__Provided material__.
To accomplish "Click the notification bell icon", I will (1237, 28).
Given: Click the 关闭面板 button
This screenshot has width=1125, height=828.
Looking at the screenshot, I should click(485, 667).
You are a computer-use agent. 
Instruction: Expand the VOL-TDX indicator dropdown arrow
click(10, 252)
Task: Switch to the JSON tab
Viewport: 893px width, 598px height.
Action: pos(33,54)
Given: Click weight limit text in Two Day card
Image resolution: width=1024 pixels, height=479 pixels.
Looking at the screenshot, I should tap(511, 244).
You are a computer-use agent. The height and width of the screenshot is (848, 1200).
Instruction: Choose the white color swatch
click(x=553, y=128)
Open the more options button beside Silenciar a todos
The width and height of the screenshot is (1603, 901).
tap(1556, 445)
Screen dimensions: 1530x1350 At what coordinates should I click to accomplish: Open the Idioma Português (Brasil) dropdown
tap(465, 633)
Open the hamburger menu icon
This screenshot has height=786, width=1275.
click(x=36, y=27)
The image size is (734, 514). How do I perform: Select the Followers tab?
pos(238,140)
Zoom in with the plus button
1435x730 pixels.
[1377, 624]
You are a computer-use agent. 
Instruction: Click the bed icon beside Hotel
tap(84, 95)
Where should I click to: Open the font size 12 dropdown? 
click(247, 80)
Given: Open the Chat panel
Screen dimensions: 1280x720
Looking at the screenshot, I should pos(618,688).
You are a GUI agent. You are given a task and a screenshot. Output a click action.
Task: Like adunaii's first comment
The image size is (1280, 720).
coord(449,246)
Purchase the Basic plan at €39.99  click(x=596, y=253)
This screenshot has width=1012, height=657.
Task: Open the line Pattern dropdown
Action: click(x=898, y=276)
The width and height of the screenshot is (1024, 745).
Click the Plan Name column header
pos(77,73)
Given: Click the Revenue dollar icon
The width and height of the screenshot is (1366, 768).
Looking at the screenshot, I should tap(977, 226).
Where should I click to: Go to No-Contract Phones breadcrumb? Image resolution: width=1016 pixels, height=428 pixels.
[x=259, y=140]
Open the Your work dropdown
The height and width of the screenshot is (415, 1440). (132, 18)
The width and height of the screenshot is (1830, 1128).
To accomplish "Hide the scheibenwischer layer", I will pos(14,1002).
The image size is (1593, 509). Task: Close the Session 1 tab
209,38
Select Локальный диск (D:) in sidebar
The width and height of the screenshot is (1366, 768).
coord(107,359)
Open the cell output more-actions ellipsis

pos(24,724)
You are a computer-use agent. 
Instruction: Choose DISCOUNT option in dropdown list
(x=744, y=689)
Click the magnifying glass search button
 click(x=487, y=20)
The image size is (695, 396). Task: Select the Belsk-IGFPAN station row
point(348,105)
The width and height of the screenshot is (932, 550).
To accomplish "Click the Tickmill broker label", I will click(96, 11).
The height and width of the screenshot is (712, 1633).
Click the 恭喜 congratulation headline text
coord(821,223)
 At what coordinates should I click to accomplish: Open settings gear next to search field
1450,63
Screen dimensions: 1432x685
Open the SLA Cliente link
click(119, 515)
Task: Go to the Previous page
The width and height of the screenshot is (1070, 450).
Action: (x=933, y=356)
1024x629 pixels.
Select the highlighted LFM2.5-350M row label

__Work to complete__.
Which of the lines above carry the string "will"? Copy every one.

__Task output__.
To accomplish "Click the notification bell icon", I will (1237, 28).
To accomplish "Hide the scheibenwischer layer", I will pos(14,1002).
To accomplish "Click the Tickmill broker label", I will click(96, 11).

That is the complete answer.